In this case, you face a problem. You don’t have enough information from the customer to accurately describe the work to be done. Consequently, you also don’t have the necessary information to estimate the cost. Until you have that information, you face the risk that your proposal will be inaccurate, that you will charge too little and agree to an unprofitable deal.
Justin Roff-Marsh suggests an alternative that gives you flexibility over the work and the price. Simultaneously it gives your customers more information early in their buying cycle.
He calls it the indicative proposal. In fact, asking for the indicative proposal is the purpose of the initial formal presentation you make to the customer.

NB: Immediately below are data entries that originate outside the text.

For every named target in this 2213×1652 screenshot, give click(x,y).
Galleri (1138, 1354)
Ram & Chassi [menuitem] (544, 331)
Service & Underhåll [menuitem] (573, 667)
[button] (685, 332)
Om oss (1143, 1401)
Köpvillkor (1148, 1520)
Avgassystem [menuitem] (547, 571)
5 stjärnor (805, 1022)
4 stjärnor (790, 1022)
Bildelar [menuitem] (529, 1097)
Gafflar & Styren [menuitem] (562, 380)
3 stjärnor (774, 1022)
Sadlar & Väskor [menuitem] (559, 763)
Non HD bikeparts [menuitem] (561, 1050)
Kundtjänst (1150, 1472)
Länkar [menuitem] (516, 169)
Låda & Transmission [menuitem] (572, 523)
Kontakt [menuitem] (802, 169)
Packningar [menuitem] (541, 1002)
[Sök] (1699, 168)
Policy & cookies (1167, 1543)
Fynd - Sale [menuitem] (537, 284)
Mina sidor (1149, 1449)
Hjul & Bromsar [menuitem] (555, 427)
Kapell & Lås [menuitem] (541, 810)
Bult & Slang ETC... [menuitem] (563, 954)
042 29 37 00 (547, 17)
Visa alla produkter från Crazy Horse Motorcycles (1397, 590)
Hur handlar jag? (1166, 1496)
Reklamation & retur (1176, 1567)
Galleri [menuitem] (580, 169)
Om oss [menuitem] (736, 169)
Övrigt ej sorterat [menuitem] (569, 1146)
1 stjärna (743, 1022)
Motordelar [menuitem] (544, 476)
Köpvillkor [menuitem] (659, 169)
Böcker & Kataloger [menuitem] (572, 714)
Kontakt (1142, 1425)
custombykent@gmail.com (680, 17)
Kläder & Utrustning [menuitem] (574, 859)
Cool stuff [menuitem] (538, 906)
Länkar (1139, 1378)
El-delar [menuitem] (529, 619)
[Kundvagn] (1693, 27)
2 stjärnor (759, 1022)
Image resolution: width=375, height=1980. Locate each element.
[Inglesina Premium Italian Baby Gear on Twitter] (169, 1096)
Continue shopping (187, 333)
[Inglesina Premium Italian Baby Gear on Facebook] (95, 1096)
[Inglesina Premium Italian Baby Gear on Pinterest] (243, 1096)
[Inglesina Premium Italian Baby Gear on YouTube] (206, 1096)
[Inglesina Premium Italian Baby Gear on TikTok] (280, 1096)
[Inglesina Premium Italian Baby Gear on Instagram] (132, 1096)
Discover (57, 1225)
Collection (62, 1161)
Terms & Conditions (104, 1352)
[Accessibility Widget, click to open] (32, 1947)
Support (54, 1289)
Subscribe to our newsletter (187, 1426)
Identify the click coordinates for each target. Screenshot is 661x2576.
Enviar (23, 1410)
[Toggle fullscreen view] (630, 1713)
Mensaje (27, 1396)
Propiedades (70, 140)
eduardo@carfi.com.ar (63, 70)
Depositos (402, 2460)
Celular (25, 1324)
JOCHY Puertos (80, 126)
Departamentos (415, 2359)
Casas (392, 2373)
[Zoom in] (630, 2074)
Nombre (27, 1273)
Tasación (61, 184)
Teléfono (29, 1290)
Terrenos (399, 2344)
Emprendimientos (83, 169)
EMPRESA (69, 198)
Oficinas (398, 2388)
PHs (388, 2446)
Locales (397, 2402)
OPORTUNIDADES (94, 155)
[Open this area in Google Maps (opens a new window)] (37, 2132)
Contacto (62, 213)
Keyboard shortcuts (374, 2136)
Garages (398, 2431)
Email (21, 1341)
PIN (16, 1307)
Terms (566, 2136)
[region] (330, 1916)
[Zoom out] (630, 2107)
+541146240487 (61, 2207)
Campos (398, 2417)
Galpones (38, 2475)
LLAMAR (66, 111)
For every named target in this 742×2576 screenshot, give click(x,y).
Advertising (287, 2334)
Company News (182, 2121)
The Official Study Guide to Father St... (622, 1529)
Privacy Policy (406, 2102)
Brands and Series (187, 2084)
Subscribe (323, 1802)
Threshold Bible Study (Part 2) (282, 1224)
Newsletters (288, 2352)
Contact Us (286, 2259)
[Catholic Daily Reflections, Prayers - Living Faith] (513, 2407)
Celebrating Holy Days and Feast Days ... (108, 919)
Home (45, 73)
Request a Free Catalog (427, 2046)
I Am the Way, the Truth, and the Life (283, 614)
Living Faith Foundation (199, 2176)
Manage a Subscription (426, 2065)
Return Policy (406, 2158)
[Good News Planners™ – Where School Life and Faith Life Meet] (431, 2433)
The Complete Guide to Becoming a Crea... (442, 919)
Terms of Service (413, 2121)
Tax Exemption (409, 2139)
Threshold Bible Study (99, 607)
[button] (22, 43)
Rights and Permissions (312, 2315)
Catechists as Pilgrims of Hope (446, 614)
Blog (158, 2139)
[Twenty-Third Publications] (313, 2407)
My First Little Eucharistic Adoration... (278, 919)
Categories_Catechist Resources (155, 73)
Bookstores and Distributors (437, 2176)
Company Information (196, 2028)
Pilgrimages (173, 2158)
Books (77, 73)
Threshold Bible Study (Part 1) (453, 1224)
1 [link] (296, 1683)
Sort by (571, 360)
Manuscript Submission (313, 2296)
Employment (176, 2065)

Because if you gain the customer’s permission to send an indicative proposal, then you have the opportunity to ask any additional questions necessary to produce the indicative proposal.
What role does the indicative proposal play in the sales process? Roff-Marsh explains:
Now at this point I need to explain the notion and the value of an indicative proposal. There is often a bit of tussle early in sales people’s engagements with prospects. Prospects will request a proposal because they’re keen to get the sales person to commit to a number and understandably sales people are reluctant to make this commitment so early in the engagement. A nice compromise here is what we call an indicative proposal. An indicative proposal proposes the general direction of the solution and quotes a range of prices. Ideally this range should extend from below what your client expects a competitor to quote to above what you ultimately expect to charge. This range of prices will result from a set of parameters that are yet to be defined. You should advise what those parameters are in the indicative proposal and you should use this requirement for additional information as leverage to continue the discussion with your prospect.
The indicative proposal gives both you and the customer more information about each other. It sets up the next stage in the sales cycle, a detailed requirements discovery which leads to a specific proposal.